▶ **Task description**
Reproduce the material below line for line, with the wording unchanged, and leave out the pictures.
*** Entries shown Section Begins ***
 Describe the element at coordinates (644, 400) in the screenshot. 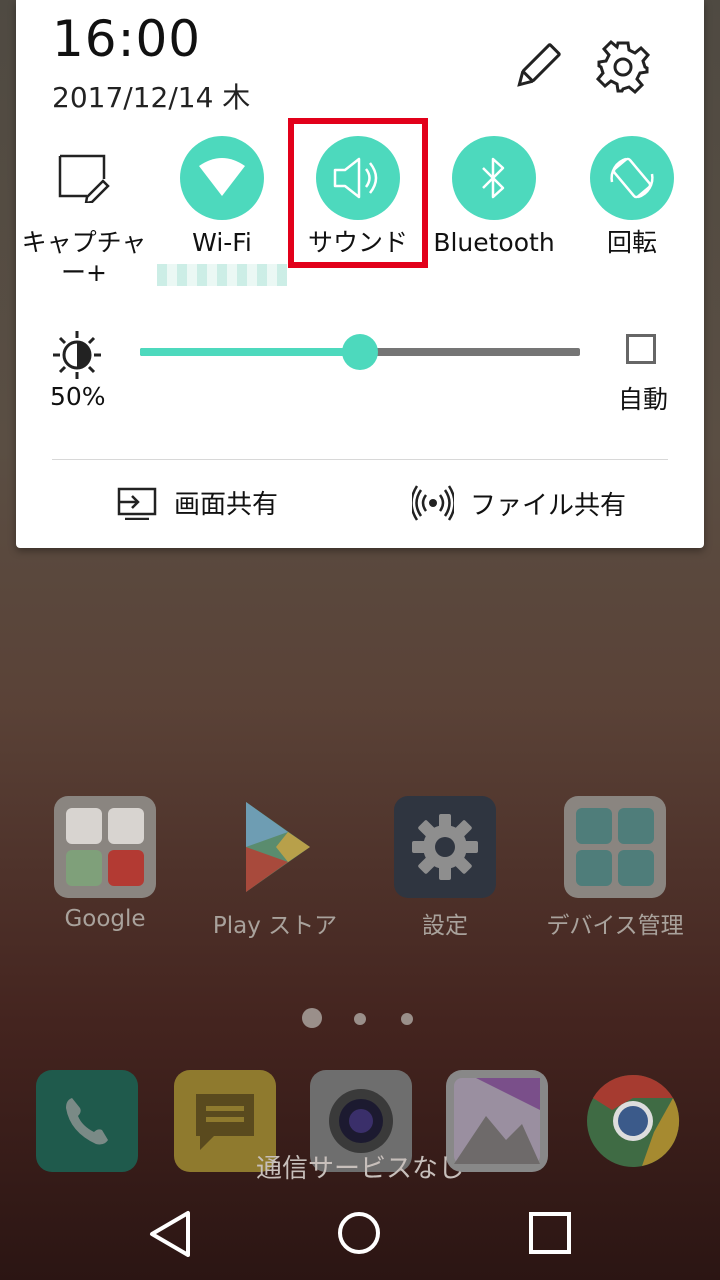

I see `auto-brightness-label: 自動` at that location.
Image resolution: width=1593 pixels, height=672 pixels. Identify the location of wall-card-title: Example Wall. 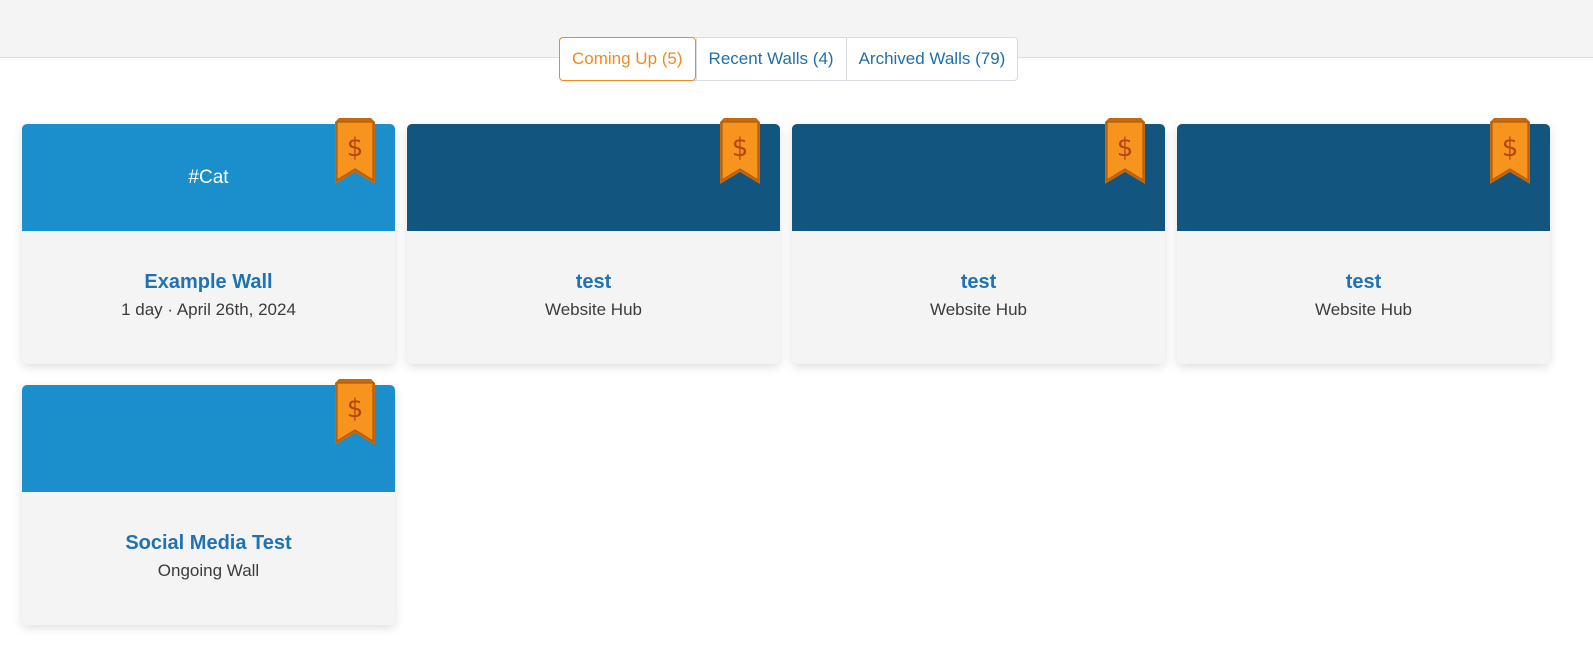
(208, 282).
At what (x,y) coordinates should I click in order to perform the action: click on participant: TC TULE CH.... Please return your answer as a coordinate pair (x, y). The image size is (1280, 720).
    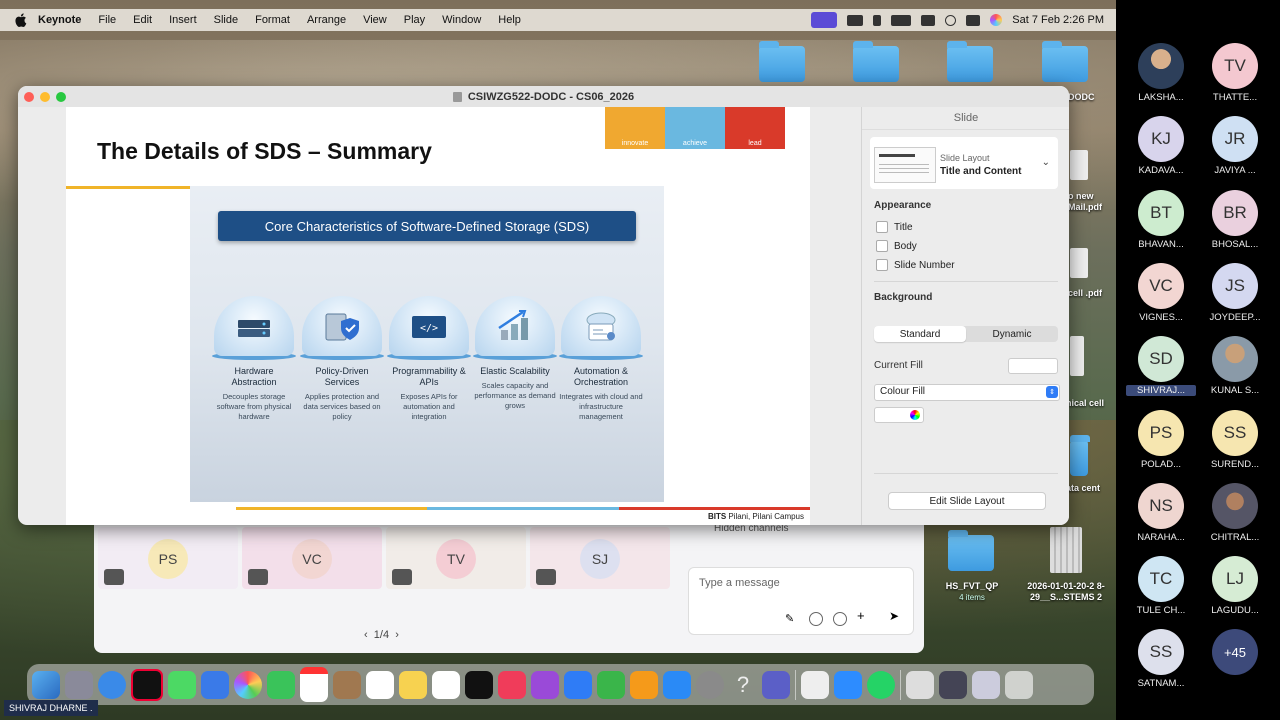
*** Entries shown Section Ends ***
▶ **Answer**
 Describe the element at coordinates (644, 400) in the screenshot. 

I see `auto-brightness-label: 自動` at that location.
Image resolution: width=1593 pixels, height=672 pixels. Identify the location of wall-card-title: Example Wall. 
(208, 282).
At what (x,y) coordinates should I click in order to perform the action: click on participant: TC TULE CH.... Please return your answer as a coordinate pair (x, y). The image size is (1280, 720).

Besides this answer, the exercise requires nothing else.